Приводим здесь эту достаточно большую цитату умышленно, поскольку эти оценки заслуживают внимания, так как по сути своей, как представляется, отражают реальное положение вещей.

Параллельно, как отмечается в исследованиях, на этом фоне все большее распространение в центрально-азиатских странах получают американская субкультура и западные ценности32. Причем, с точки зрения некоторых авторов, в условиях принципиально новой политико-экономической картины мира Центральная Азия для США предстает в качестве субъекта, а не объекта мировой политики33. Разумеется, следует признать, что подобное утверждение носит весьма спорный характер, так как, судя по официальным публичным заявлениям, экспертным оценкам в США и отдельным шагам Вашингтона, Соединенные Штаты намерены по максимуму использовать региональные ресурсы Центральной Азии, в том числе эксплуатируя в сугубо геополитических целях «демократическую риторику» и манипулируя всеми доступными возможностями профильных международных институтов.

В то же время США обеспокоены развитием транспортных и энергоснабженческих связей центрально-азиатских государств с Китаем, Пакистаном, Индией, которые осуществляются вне контроля американского капитала34. В 1990-е гг. усилия США были направлены также на реализацию нефтяных проектов, пытаясь связывать в единое геополитическое целое ЦА и Кавказ35.

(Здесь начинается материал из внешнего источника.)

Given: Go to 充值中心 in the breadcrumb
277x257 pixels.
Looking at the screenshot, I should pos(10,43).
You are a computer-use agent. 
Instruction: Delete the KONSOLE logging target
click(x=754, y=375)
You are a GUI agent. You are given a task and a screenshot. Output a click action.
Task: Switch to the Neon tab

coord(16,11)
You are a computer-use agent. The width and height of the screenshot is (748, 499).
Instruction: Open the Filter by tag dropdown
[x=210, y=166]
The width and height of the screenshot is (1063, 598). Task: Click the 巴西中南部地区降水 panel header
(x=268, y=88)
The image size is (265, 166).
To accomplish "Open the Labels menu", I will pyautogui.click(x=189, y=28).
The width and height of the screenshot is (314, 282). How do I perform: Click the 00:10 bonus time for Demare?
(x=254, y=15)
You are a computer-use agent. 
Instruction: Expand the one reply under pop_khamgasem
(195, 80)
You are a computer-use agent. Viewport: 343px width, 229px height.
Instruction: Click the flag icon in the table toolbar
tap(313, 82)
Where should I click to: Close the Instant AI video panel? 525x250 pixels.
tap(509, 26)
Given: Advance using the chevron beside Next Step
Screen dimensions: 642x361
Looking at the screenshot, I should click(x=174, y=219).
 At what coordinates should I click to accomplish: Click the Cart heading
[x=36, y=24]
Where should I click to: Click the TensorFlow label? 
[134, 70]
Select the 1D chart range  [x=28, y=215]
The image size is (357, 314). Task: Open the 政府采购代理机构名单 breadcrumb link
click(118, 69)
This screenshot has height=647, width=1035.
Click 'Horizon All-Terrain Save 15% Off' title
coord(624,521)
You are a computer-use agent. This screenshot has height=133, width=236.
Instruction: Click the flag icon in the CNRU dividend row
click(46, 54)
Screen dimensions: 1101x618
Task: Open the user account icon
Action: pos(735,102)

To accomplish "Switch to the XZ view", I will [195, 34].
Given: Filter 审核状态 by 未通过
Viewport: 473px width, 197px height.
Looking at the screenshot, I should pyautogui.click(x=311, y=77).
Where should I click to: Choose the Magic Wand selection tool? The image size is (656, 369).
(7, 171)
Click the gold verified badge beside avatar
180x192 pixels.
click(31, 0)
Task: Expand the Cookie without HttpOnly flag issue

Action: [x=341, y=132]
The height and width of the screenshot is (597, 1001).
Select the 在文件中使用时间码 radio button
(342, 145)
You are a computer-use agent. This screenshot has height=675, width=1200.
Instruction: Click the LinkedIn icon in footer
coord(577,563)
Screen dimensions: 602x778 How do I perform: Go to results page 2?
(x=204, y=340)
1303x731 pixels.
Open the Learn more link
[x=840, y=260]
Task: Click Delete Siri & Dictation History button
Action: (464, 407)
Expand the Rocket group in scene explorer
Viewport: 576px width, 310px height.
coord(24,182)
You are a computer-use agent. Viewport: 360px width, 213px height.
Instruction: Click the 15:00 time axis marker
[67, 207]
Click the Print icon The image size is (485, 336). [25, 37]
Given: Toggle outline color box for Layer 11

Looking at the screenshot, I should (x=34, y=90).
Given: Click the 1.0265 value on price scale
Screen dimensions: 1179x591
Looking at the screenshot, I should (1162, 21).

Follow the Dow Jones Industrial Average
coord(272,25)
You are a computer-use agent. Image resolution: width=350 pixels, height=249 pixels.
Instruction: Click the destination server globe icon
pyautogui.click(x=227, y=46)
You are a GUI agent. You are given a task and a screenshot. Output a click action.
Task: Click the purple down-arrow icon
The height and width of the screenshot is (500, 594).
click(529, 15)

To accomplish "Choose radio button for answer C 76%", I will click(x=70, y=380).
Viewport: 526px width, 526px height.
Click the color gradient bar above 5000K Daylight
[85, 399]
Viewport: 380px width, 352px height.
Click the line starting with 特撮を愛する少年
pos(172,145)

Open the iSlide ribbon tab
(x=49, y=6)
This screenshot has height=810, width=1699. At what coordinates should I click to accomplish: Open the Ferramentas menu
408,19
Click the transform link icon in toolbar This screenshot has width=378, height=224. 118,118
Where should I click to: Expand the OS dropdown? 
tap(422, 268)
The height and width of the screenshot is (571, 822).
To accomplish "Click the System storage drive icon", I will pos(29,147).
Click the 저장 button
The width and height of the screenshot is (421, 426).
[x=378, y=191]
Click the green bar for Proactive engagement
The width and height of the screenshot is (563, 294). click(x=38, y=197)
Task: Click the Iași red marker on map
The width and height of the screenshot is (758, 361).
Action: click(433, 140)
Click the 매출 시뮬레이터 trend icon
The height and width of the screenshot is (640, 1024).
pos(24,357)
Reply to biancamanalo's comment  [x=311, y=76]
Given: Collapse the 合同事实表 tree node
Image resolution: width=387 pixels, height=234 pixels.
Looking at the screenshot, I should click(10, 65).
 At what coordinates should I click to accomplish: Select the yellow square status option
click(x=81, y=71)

Касательно Афганистана, на данном этапе (с началом антитеррористической операции) в США понимают, что стабилизация положения в этой стране в перспективе реально изменит баланс сил в регионе в пользу Запада. Последние события в Афганистане и вокруг него, включая передислокацию американских и натовских войск на афгано-пакистанском направлении, убеждают, что США намерены предельно прочно закрепиться в Центральной Азии и на непосредственно граничащих с ней территориях, во многом вопреки геополитическим целеположениям и устремлениям собственно России.

Одновременно сегодня некоторые российские эксперты полагают, что "США, оккупировавшие при удачной для себя международно-политической конъюнктуре Афганистан и пытавшиеся демократизировать его, ...в свое время предприняли все меры для выведения этой страны из контекста центрально-азиатской и в целом евроазиатской системы безопасности и интеграции. Естественно, при таком подходе, ни о какой стабилизации политической жизни и социально-экономическом прорыве в Афганистане не может быть речи, сколько бы ни созывалось международных донорских и иных конференций, сколько бы ни вкладывалось средств на нормализацию хозяйственной жизни в этой стране и т. д.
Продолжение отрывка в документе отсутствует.